If you have been following our blog, you know that this “Are quilts art?” debate just gets our hackles up and lately, we’ve seen some strange behavior. Two weeks ago, someone offered $250 for a $1,200 quilt. Last week, someone asked for a 50% reduction on an infant quilt. Today, someone offered $75 for a quilt. Is it possible folks just don’t understand what it really takes to make a quilt? Do buyers look at this art form as nothing more than a hobby for Granny? Or simply as low valued “women’s” art or worse, a “hobby?” We accepted the challenge and set out to quantify what it really takes to make and just how to price a handmade quilt.

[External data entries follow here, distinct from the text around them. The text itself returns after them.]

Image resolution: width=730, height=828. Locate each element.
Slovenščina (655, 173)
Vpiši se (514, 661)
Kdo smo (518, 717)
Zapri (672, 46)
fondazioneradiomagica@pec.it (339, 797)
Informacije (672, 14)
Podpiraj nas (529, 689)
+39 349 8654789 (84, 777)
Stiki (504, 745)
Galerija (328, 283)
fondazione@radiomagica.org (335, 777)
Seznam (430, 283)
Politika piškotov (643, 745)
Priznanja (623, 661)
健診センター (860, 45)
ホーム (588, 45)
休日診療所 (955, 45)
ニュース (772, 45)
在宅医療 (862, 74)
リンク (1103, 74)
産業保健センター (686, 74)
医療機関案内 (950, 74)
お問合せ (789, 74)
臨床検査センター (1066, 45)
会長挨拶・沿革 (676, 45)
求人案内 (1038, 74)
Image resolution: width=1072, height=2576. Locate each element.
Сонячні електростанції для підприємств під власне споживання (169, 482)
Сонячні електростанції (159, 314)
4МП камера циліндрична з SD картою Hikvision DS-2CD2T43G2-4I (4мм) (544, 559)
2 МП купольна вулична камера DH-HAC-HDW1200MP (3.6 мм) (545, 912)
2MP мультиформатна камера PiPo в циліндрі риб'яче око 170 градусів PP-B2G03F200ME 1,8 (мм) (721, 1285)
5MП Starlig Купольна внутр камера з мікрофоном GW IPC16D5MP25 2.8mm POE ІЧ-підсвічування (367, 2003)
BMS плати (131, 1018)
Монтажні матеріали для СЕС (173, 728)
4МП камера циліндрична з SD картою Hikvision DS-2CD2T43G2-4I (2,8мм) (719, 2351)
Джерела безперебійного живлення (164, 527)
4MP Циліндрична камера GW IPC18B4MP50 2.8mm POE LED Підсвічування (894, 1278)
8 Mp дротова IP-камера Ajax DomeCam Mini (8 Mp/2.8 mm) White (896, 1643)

First we have fabric. Depending upon the size of a quilt, 6 to 9 yards of fabric is required. Even if the artist is supplementing with scrap fabric, someone still had to (at some time) buy that fabric. A quilt also needs a sturdy batting, and, thread for sewing and quilting. A median price per yard for quilt grade fabric is $11.00. Thread is approximately $5 per spool and if the artist is hand quilting, 2 spools are required. Quilt bats range from $15.00 to $35.00 depending upon size and material. Let’s not forget the time and gas it takes to travel all over the county to gather up these supplies.
Next we have time. A quilter has to cut out and assemble the quilt top, then sew those many tiny pieces together to create the quilt’s top. If you’re like me (a very average quilter) this can take 10 to 12 hours. If you’re hand quilting, the entire quilt top must be marked (add 3 to 4 more hours). Then the quilt back, the batting and the quilt top must be assembled and secured (basted, pinned or mounted on a quilt rack). This takes a few more hours. So, before the quilting even starts, the artist invests 15 to 18 hours in preparation alone. Hand quilting, depending upon the size and intricacy of the patterns, can take up to 80 hours. Handing binding? Add another hour.
We can’t forget equipment . . . . needles, thimbles, scissors, rulers, rotary cutters, tables, sewing machines, tape, marking pencils, pattern stencils . . . . . if the artist is a machine quilter, a long arm machine can cost upwards of $10,000.
Now that we’ve found ourselves to be in the business of quilts, we are often considering just how to price a handmade quilt? There is an enormous disparity between expected and actual pricing and we hope that this post raises a bit of awareness about the art of quilting – and the resulting prices of handmade quilts. Think of it this way: Not everyone can have a Matisse hanging in their living room but we all certainly can have a hand made, hand quilted, one of a kind quilt in our homes.